**RECORDS SHOWN:**
──────────
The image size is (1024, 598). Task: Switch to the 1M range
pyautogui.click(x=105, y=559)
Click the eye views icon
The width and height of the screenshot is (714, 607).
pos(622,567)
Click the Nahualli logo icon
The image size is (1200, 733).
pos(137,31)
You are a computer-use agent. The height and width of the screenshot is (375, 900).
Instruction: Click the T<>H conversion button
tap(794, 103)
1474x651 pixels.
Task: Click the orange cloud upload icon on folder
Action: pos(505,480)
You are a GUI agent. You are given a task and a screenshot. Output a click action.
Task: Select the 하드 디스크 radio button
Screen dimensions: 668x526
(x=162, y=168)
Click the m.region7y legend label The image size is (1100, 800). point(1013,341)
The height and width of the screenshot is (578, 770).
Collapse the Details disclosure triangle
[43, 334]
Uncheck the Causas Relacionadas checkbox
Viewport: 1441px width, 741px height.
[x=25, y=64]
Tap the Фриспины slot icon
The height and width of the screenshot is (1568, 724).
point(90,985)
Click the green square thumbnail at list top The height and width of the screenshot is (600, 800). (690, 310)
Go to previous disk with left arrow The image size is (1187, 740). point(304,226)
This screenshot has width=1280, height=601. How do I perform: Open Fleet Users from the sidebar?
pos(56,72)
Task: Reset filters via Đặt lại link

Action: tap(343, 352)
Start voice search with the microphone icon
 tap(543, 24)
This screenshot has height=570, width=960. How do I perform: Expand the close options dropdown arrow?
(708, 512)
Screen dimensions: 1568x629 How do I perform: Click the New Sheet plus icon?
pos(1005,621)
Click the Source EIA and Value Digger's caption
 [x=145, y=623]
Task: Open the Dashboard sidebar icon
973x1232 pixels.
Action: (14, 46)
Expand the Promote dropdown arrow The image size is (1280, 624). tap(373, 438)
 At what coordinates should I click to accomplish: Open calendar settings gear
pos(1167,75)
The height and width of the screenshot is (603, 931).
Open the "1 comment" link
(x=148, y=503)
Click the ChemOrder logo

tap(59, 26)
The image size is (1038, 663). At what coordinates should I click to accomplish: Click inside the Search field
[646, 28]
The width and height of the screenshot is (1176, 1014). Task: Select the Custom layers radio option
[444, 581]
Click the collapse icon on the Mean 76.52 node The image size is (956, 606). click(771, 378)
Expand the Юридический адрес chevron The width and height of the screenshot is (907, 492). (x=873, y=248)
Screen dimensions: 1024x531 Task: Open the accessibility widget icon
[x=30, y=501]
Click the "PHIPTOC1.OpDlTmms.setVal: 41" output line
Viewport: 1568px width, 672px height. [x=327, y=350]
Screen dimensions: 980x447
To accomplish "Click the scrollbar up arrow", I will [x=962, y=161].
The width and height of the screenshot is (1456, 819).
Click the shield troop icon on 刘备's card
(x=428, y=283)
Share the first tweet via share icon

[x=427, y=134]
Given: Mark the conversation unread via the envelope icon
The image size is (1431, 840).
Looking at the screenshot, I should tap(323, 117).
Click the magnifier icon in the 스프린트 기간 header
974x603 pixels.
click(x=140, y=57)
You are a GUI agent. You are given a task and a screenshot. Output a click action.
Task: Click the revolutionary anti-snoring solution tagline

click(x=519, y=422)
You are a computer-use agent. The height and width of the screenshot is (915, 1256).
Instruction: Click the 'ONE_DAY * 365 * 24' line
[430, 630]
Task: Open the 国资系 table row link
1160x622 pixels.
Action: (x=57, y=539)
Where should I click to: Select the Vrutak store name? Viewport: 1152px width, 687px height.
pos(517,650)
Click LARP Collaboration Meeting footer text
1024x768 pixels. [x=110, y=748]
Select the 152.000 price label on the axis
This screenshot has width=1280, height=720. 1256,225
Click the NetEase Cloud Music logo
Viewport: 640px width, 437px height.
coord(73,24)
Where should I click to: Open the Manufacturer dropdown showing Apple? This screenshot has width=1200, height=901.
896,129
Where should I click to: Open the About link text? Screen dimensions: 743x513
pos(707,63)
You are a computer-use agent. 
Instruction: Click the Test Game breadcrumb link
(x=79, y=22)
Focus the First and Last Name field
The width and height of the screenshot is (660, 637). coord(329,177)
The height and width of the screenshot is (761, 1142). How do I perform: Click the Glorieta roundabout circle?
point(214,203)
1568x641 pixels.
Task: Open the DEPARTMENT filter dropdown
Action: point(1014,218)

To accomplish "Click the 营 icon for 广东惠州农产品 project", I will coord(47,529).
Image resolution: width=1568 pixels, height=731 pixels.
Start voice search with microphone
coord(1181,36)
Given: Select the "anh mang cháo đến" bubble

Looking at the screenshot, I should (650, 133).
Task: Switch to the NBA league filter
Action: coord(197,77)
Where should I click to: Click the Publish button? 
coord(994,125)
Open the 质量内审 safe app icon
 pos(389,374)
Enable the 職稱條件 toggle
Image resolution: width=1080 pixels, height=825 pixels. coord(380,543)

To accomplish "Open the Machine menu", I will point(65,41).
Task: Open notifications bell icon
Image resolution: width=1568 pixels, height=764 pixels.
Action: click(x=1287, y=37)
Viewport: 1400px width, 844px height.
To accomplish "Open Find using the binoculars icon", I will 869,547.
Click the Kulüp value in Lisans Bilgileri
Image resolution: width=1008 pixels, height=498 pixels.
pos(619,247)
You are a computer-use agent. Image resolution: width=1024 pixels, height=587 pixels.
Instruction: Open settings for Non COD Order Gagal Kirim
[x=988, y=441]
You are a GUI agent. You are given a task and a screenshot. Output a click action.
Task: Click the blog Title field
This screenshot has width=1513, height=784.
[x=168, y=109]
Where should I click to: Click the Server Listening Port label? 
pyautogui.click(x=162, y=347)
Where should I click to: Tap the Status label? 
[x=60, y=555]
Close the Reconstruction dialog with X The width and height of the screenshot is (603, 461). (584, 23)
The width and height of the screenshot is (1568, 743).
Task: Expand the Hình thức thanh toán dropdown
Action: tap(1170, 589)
──────────
**WHAT TO PRODUCE:** Transcribe all of the entries without alteration.

**EXERCISE SOLUTION:**
The image size is (1024, 598). Task: Switch to the 1M range
pyautogui.click(x=105, y=559)
Click the eye views icon
The width and height of the screenshot is (714, 607).
pos(622,567)
Click the Nahualli logo icon
The image size is (1200, 733).
pos(137,31)
You are a computer-use agent. The height and width of the screenshot is (375, 900).
Instruction: Click the T<>H conversion button
tap(794, 103)
1474x651 pixels.
Task: Click the orange cloud upload icon on folder
Action: pos(505,480)
You are a GUI agent. You are given a task and a screenshot. Output a click action.
Task: Select the 하드 디스크 radio button
Screen dimensions: 668x526
(x=162, y=168)
Click the m.region7y legend label The image size is (1100, 800). point(1013,341)
The height and width of the screenshot is (578, 770).
Collapse the Details disclosure triangle
[43, 334]
Uncheck the Causas Relacionadas checkbox
Viewport: 1441px width, 741px height.
[x=25, y=64]
Tap the Фриспины slot icon
The height and width of the screenshot is (1568, 724).
point(90,985)
Click the green square thumbnail at list top The height and width of the screenshot is (600, 800). (690, 310)
Go to previous disk with left arrow The image size is (1187, 740). point(304,226)
This screenshot has width=1280, height=601. How do I perform: Open Fleet Users from the sidebar?
pos(56,72)
Task: Reset filters via Đặt lại link

Action: tap(343, 352)
Start voice search with the microphone icon
 tap(543, 24)
This screenshot has height=570, width=960. How do I perform: Expand the close options dropdown arrow?
(708, 512)
Screen dimensions: 1568x629 How do I perform: Click the New Sheet plus icon?
pos(1005,621)
Click the Source EIA and Value Digger's caption
 [x=145, y=623]
Task: Open the Dashboard sidebar icon
973x1232 pixels.
Action: (14, 46)
Expand the Promote dropdown arrow The image size is (1280, 624). tap(373, 438)
 At what coordinates should I click to accomplish: Open calendar settings gear
pos(1167,75)
The height and width of the screenshot is (603, 931).
Open the "1 comment" link
(x=148, y=503)
Click the ChemOrder logo

tap(59, 26)
The image size is (1038, 663). At what coordinates should I click to accomplish: Click inside the Search field
[646, 28]
The width and height of the screenshot is (1176, 1014). Task: Select the Custom layers radio option
[444, 581]
Click the collapse icon on the Mean 76.52 node The image size is (956, 606). click(771, 378)
Expand the Юридический адрес chevron The width and height of the screenshot is (907, 492). (x=873, y=248)
Screen dimensions: 1024x531 Task: Open the accessibility widget icon
[x=30, y=501]
Click the "PHIPTOC1.OpDlTmms.setVal: 41" output line
Viewport: 1568px width, 672px height. [x=327, y=350]
Screen dimensions: 980x447
To accomplish "Click the scrollbar up arrow", I will [x=962, y=161].
The width and height of the screenshot is (1456, 819).
Click the shield troop icon on 刘备's card
(x=428, y=283)
Share the first tweet via share icon

[x=427, y=134]
Given: Mark the conversation unread via the envelope icon
The image size is (1431, 840).
Looking at the screenshot, I should tap(323, 117).
Click the magnifier icon in the 스프린트 기간 header
974x603 pixels.
click(x=140, y=57)
You are a GUI agent. You are given a task and a screenshot. Output a click action.
Task: Click the revolutionary anti-snoring solution tagline

click(x=519, y=422)
You are a computer-use agent. The height and width of the screenshot is (915, 1256).
Instruction: Click the 'ONE_DAY * 365 * 24' line
[430, 630]
Task: Open the 国资系 table row link
1160x622 pixels.
Action: (x=57, y=539)
Where should I click to: Select the Vrutak store name? Viewport: 1152px width, 687px height.
pos(517,650)
Click LARP Collaboration Meeting footer text
1024x768 pixels. [x=110, y=748]
Select the 152.000 price label on the axis
This screenshot has width=1280, height=720. 1256,225
Click the NetEase Cloud Music logo
Viewport: 640px width, 437px height.
coord(73,24)
Where should I click to: Open the Manufacturer dropdown showing Apple? This screenshot has width=1200, height=901.
896,129
Where should I click to: Open the About link text? Screen dimensions: 743x513
pos(707,63)
You are a computer-use agent. 
Instruction: Click the Test Game breadcrumb link
(x=79, y=22)
Focus the First and Last Name field
The width and height of the screenshot is (660, 637). coord(329,177)
The height and width of the screenshot is (761, 1142). How do I perform: Click the Glorieta roundabout circle?
point(214,203)
1568x641 pixels.
Task: Open the DEPARTMENT filter dropdown
Action: point(1014,218)

To accomplish "Click the 营 icon for 广东惠州农产品 project", I will coord(47,529).
Image resolution: width=1568 pixels, height=731 pixels.
Start voice search with microphone
coord(1181,36)
Given: Select the "anh mang cháo đến" bubble

Looking at the screenshot, I should (650, 133).
Task: Switch to the NBA league filter
Action: coord(197,77)
Where should I click to: Click the Publish button? 
coord(994,125)
Open the 质量内审 safe app icon
 pos(389,374)
Enable the 職稱條件 toggle
Image resolution: width=1080 pixels, height=825 pixels. coord(380,543)

To accomplish "Open the Machine menu", I will point(65,41).
Task: Open notifications bell icon
Image resolution: width=1568 pixels, height=764 pixels.
Action: click(x=1287, y=37)
Viewport: 1400px width, 844px height.
To accomplish "Open Find using the binoculars icon", I will 869,547.
Click the Kulüp value in Lisans Bilgileri
Image resolution: width=1008 pixels, height=498 pixels.
pos(619,247)
You are a computer-use agent. Image resolution: width=1024 pixels, height=587 pixels.
Instruction: Open settings for Non COD Order Gagal Kirim
[x=988, y=441]
You are a GUI agent. You are given a task and a screenshot. Output a click action.
Task: Click the blog Title field
This screenshot has width=1513, height=784.
[x=168, y=109]
Where should I click to: Click the Server Listening Port label? 
pyautogui.click(x=162, y=347)
Where should I click to: Tap the Status label? 
[x=60, y=555]
Close the Reconstruction dialog with X The width and height of the screenshot is (603, 461). (584, 23)
The width and height of the screenshot is (1568, 743).
Task: Expand the Hình thức thanh toán dropdown
Action: tap(1170, 589)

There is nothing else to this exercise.